А в тот вечер разговор незаметно перешел на воспоминания:

— А правда, что ты работал в каких-то специальных органах?

— Уже разболтали? Да, было дело. Помнишь случай с угоном нашего самолета в Турцию? Тогда еще бортпроводница погибла. После той истории решили взять под охрану гражданские рейсы. Вот я и работал таким подсадным мальчиком…

— С оружием?

— Да, на время рейса выдавали «пушку». Изображали командированных, с традиционным «дипломатом». В нем, конечно, еще кое-что было. Места занимали в последнем ряду, чтобы весь салон на виду. «У параши» — как у нас шутили. А в целом работа непыльная.

— А случаев не было?

— Так тебе все и расскажи. Еще не время, молодой человек. Не все спокойно в этом мире. Считай, что не было.

— А платили хорошо?

— Неплохо. Размещали в гостиницах, кормили нормально. Я, по сути, был членом экипажа, вместе с пилотами и стюардессами…

— Погулял вволю? Полеты во сне и наяву?

— Да, есть что вспомнить. Но недолго музыка играла. Через пару лет сочли эту меру избыточной и ликвидировали должность. Усилили контроль на посадке. Я знал ребят из других экипажей, часто пересекались в аэропортах. Так вот, когда прошел слух о предстоящих сокращениях, была идея устроить провокацию. Чтобы показать необходимость охраны. Слава богу, хватило ума…

— А куда летали?

— По-разному, но в основном на приграничных рейсах. Было много полетов в южные города. Бывало, взлетаешь из какого-нибудь северного аэропорта в сентябре — низкая облачность, дождь, сырость. А через несколько часов уже на черноморском побережье — солнце, теплый ветерок, бархатный сезон. Выйдешь на трап, вдохнешь воздух юга — благодать!

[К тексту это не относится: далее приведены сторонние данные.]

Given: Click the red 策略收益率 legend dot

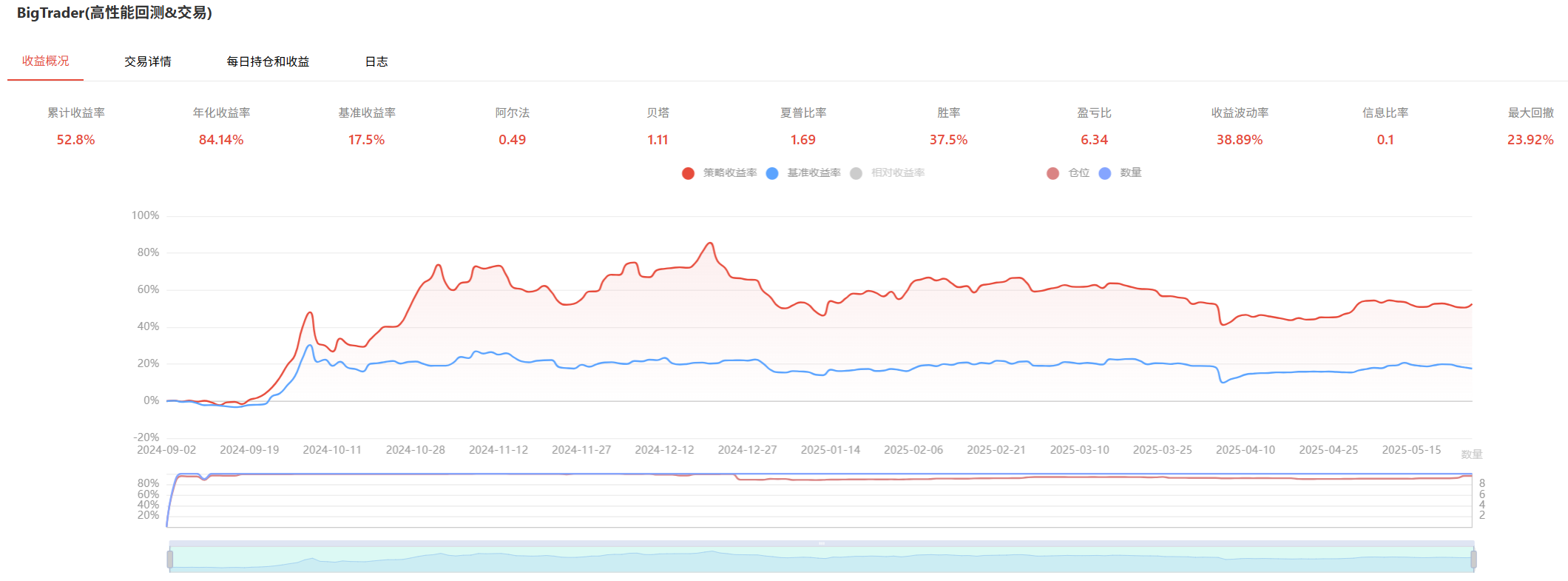Looking at the screenshot, I should click(688, 173).
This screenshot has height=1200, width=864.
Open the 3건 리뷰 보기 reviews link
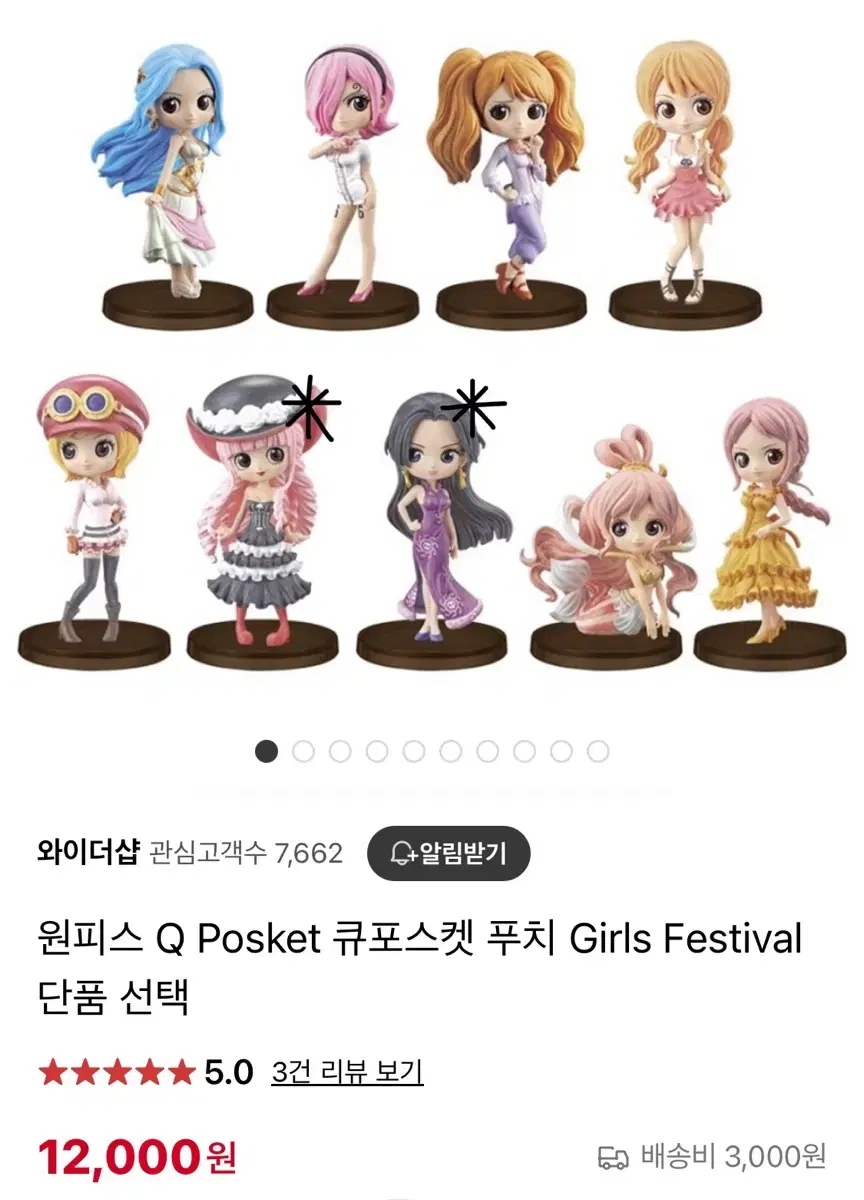347,1072
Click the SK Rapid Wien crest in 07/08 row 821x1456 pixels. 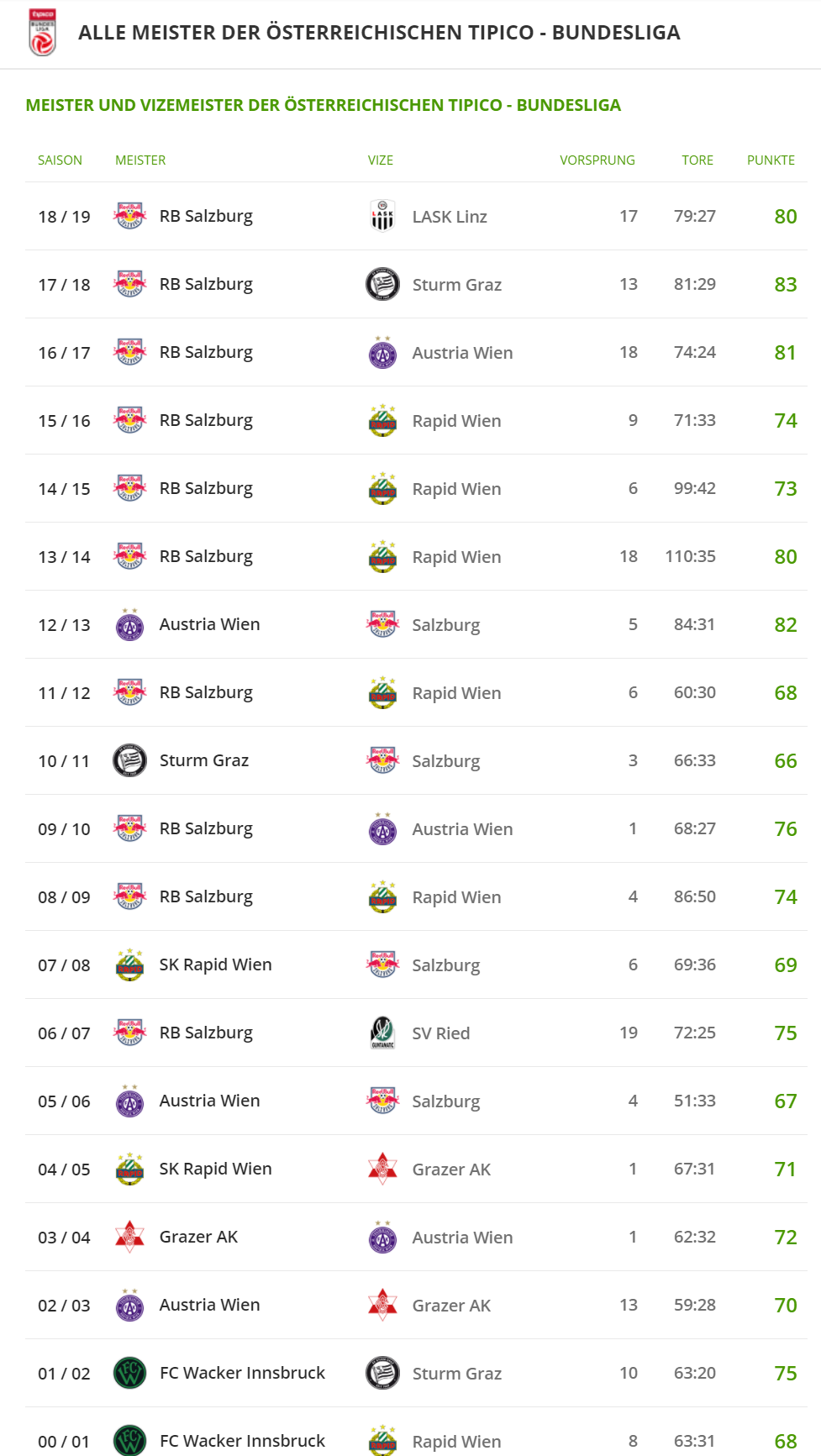pos(130,965)
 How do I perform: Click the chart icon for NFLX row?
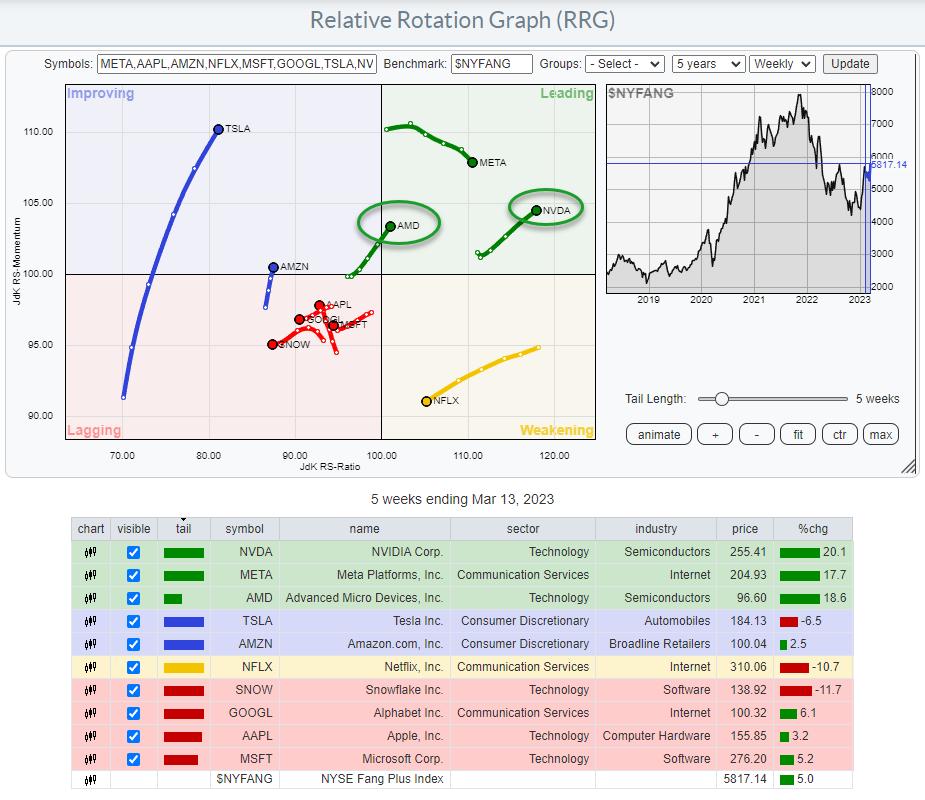(x=91, y=667)
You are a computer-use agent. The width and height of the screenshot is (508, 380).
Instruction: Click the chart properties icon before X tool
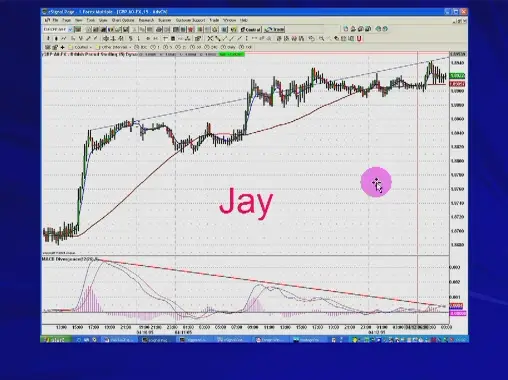[x=198, y=38]
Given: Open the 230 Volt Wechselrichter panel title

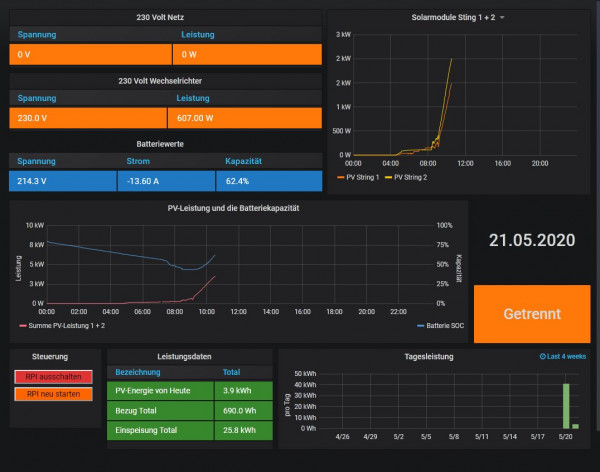Looking at the screenshot, I should (165, 80).
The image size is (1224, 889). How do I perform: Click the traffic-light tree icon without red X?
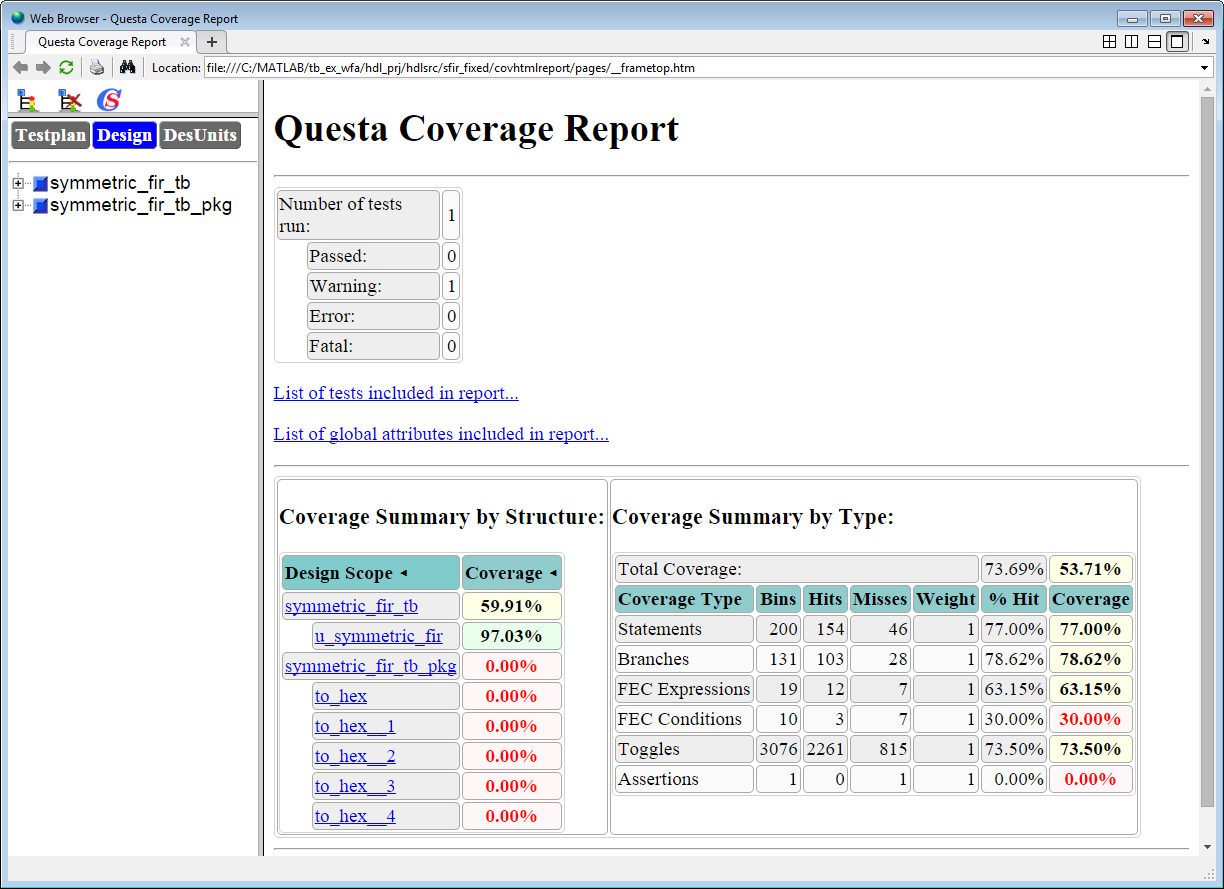tap(27, 100)
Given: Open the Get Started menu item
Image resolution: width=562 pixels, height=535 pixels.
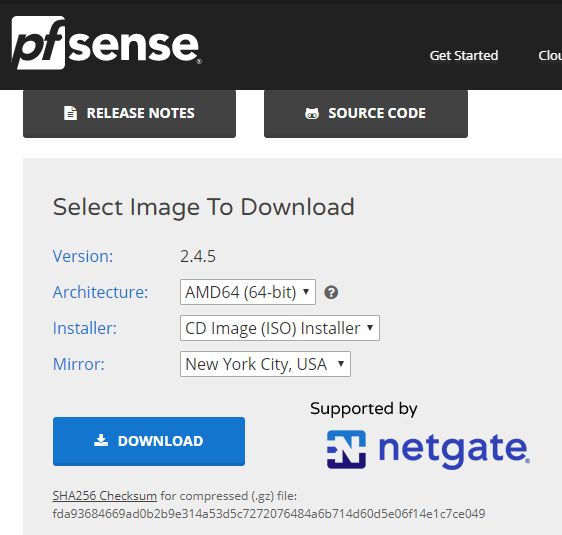Looking at the screenshot, I should [464, 56].
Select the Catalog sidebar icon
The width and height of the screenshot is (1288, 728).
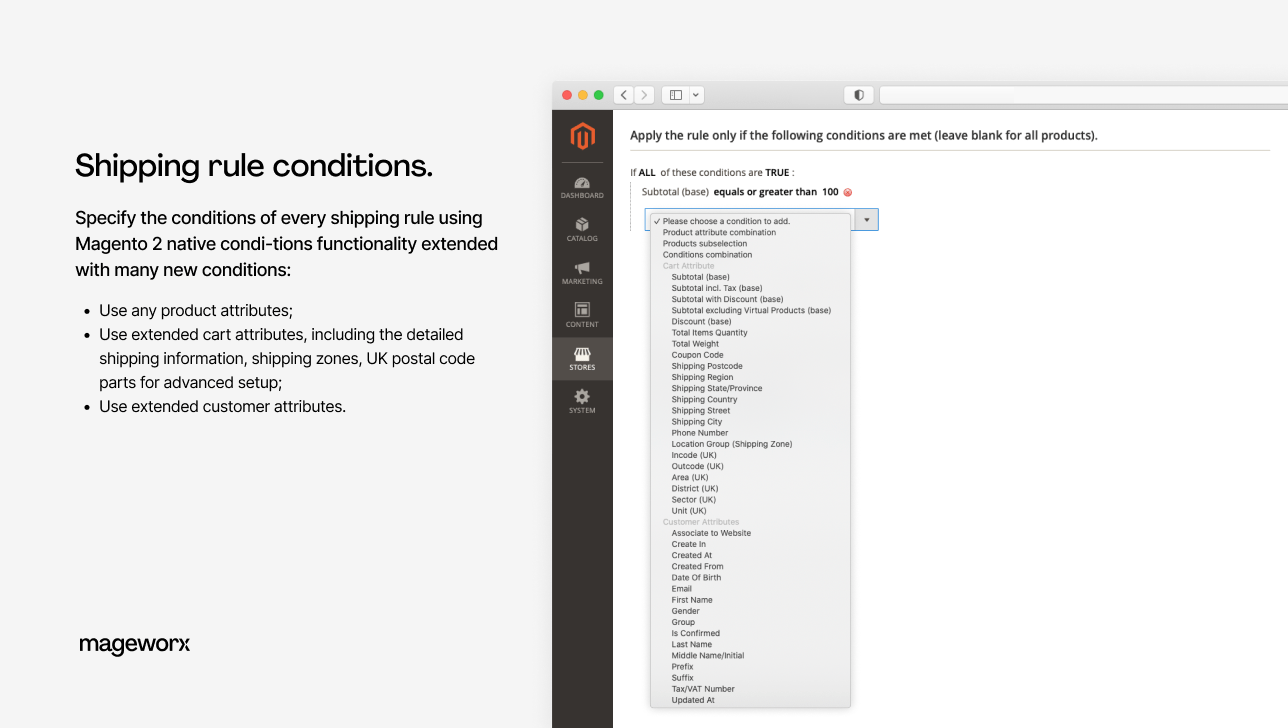[x=582, y=228]
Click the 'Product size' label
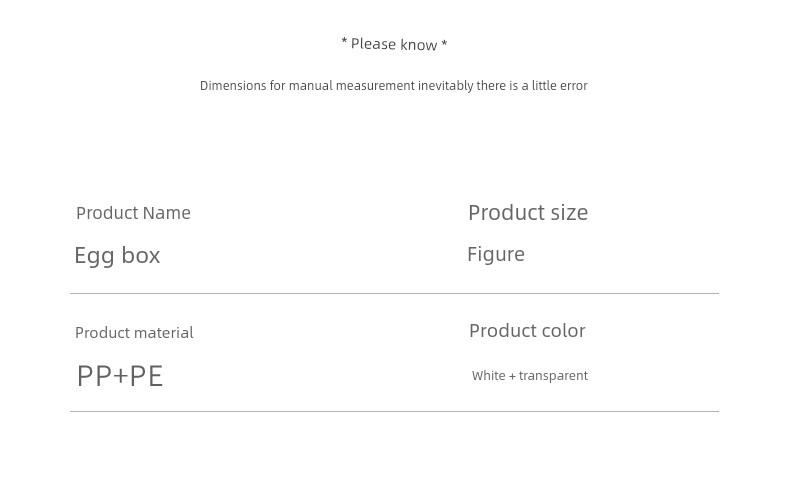790x493 pixels. (528, 213)
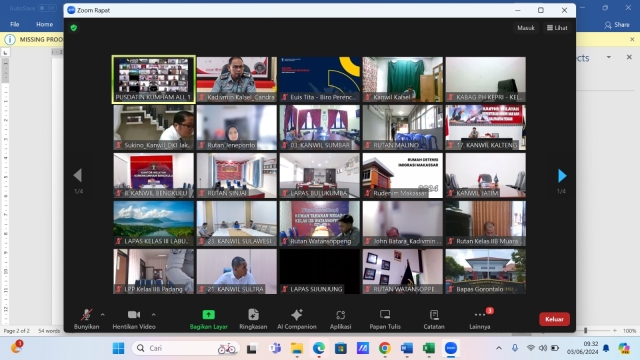This screenshot has height=360, width=640.
Task: Unmute microphone with Bunyikan button
Action: pyautogui.click(x=86, y=319)
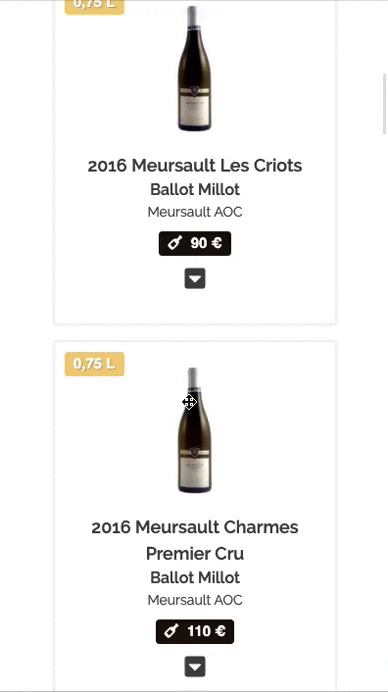Open the 2016 Meursault Charmes Premier Cru title
The height and width of the screenshot is (692, 388).
point(195,540)
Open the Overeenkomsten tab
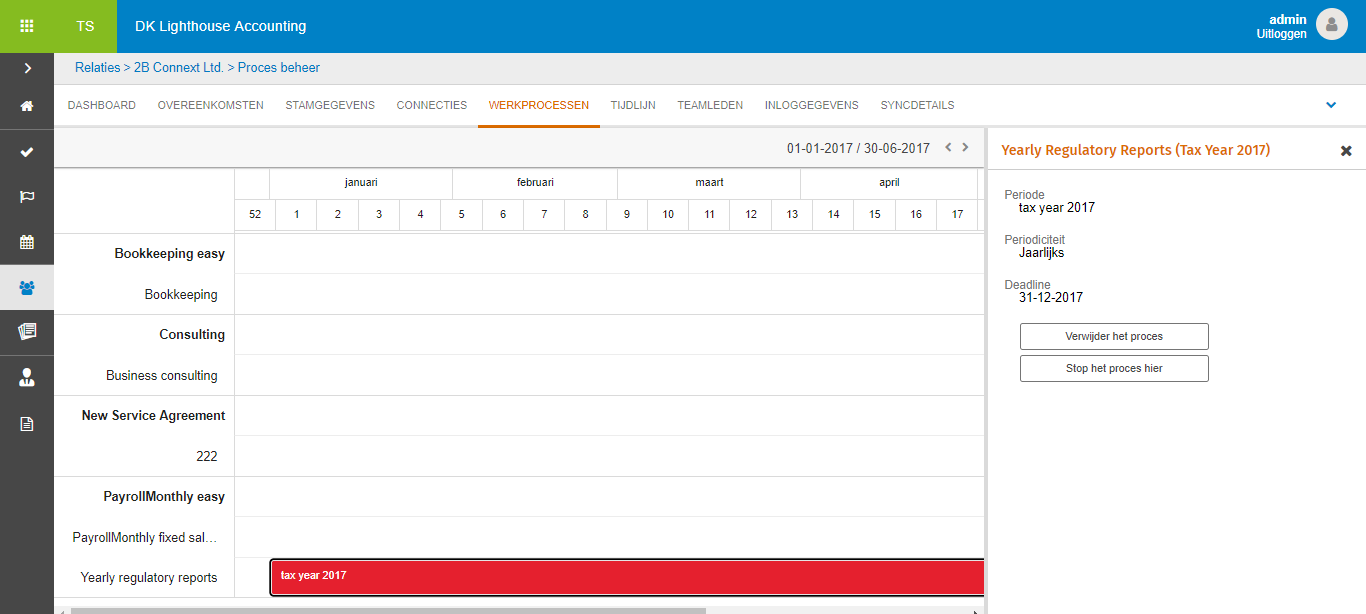 pos(210,105)
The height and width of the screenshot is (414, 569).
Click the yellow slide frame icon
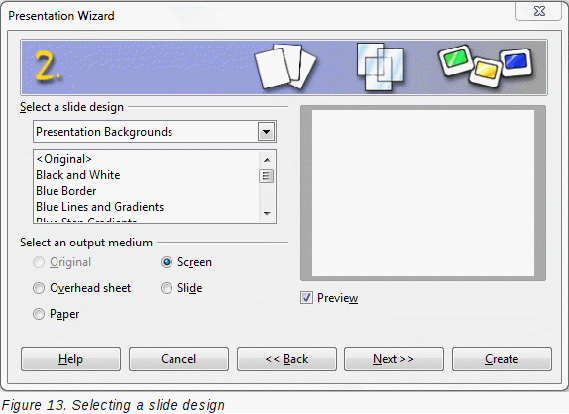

— Точно! Я тоже это заметил. Когда выходишь из самолета, невольно вдыхаешь полной грудью. До сих пор помню вкус сибирского воздуха, когда приземлились в Красноярске. Только что были в шумной и душной Москве, а тут — тайга, просторы невероятные…

— Стройотряд?

— Ну, да. И воздух сибирский! Хвойный, свежий, с холодком. Он сразу же заставил поежиться, показал строгость здешних мест. А с высоты трапа открылась тайга — холмистая, уходящая к горизонту. Она действительно голубая! И простор, необъятность земли, раскинувшейся на тысячи километров, до далеких холодных морей…

— И все это наша Родина, сынок. Огромная и серьезная страна.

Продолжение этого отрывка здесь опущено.